Я побывал у Николая Ивановича Иорданского, редактора «Современного мира», и мы, оба — оборонцы, долго и в общем безнадежно обсуждали положение. Оборонять — что? Как оборонять то, что валится? Революция в воюющей стране? На это мы оба смотрели идеалистически. Мы считали, что падение царского режима подымет дух у масс, и армия поймет: у нее есть за что воевать. За недели, проведенные в Гатчине, я наблюдал рост революционного настроения, но его не замечалось здесь, среди привилегированной молодежи: среди нас были три «правоведа»[176], один барон, один князь, сын товарища министра, несколько богатых купчиков. Другое дело были студенты Политехнического института, с которыми мы встречались в столовой и аудиториях. Эта молодежь кипела.

1917 г. В марте 1917 года наше обучение должно было закончиться. В начале февраля значительную часть выпуска отправили в Англию для изучения высшего пилотажа. В двадцатых числах февраля начались экзамены, и вдруг остановка: ни экзаменаторов, ни начальства, никого и ничего.

Уезжая в Петроград, курсовой офицер оставил меня за старшего на курсах. Первым моим делом было узнать, что происходит, и я быстро узнал, что в городе началась революция. Нужно было произвести ее и тут. Я вышел к воротам, где стояла огромная толпа солдат и студентов, и обратился к ним с предложением немедленно образовать комитет для управления территорией Лесного. Мне в помощь было избрано несколько студентов, и мы приступили к делу настолько удачно, что к вечеру организованная нами милиция уже занимала ряд постов в районе. Появились, неизвестно откуда, два десятка бесхозяйных лошадей. Я кликнул клич, нашел 20 кавалеристов, и образовалась конная милиция.

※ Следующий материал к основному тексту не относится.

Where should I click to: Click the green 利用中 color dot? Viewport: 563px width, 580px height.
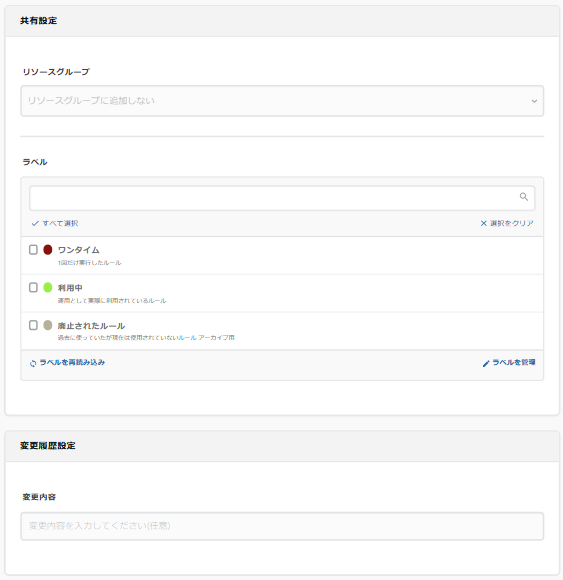click(x=48, y=287)
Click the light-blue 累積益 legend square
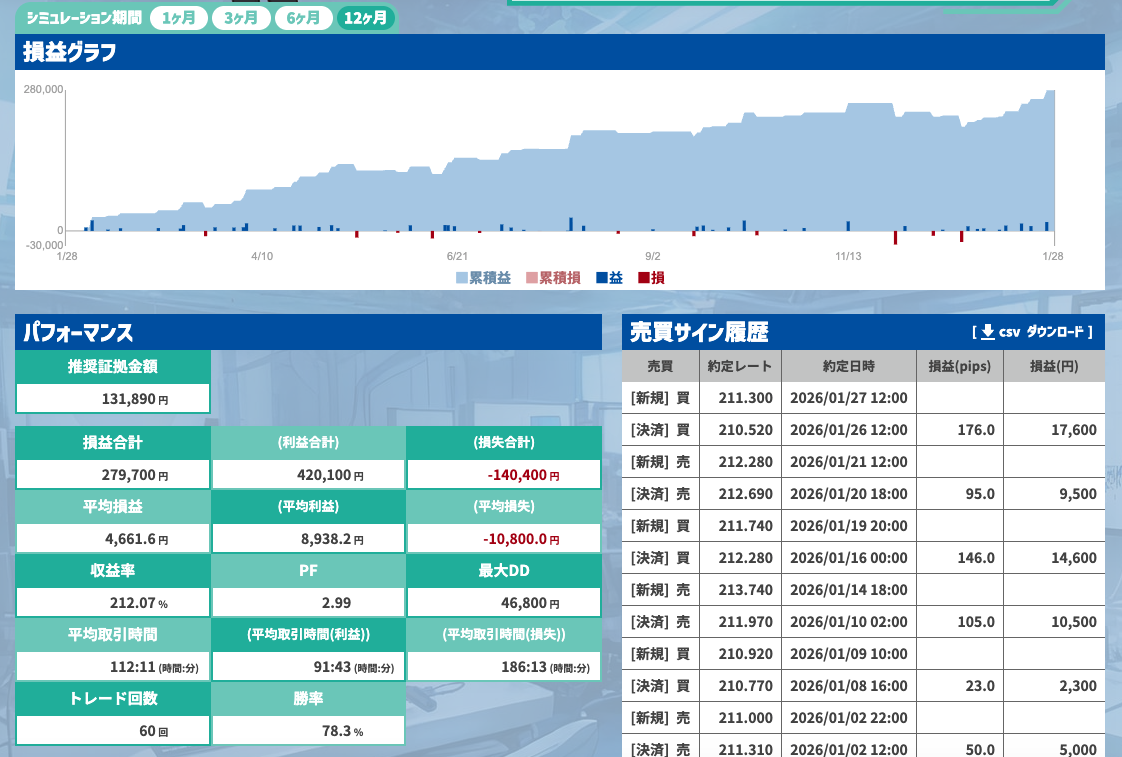This screenshot has height=757, width=1122. coord(461,278)
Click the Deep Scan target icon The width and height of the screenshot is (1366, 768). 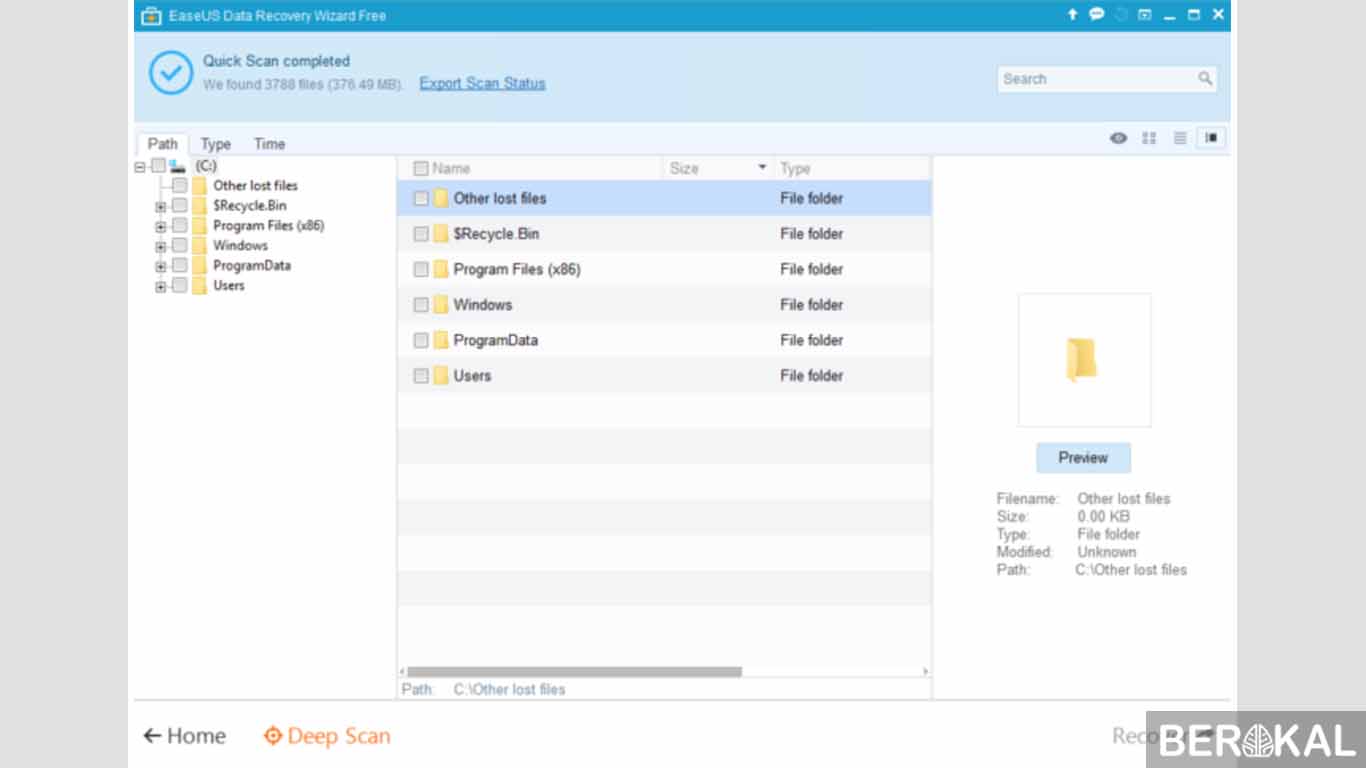pyautogui.click(x=272, y=737)
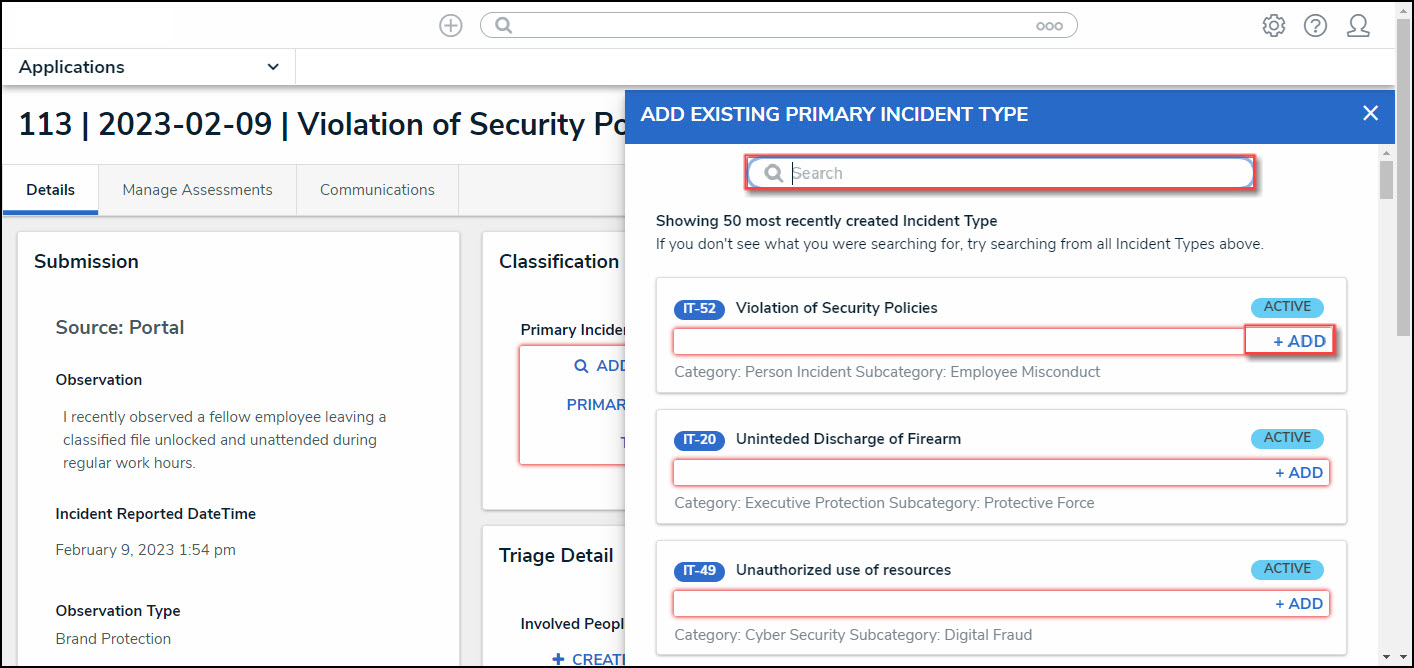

На следующее утро я снесся по телефону с Таврическим дворцом, получил инвеституру[177] и поехал на мотоциклетке объезжать воинские части, расположенные в районе. Их было довольно много, по большей части мелких, и всюду беспрекословно принимали новый режим. В одном месте вышла неудача: из самокатного батальона нас обстреляли. По телефону мы вызвали из города пушечный броневик, и после перестрелки батальон сдался.

Впрочем, выражение это неправильно: солдаты были обезоружены своими офицерами и заперты в казарме, и стреляли из пулеметов офицеры. После сдачи, когда их вели в институт среди возбужденной толпы, двое из офицеров, и в том числе командир батальона, были убиты. Меня при этом не было, и все, что я мог сделать, это арестовать виновных. Затем я поехал с докладом в Таврический дворец и вернулся с бумажкой, назначавшей меня временным командующим войсками в Лесном и районе, примыкающем в финляндской границе.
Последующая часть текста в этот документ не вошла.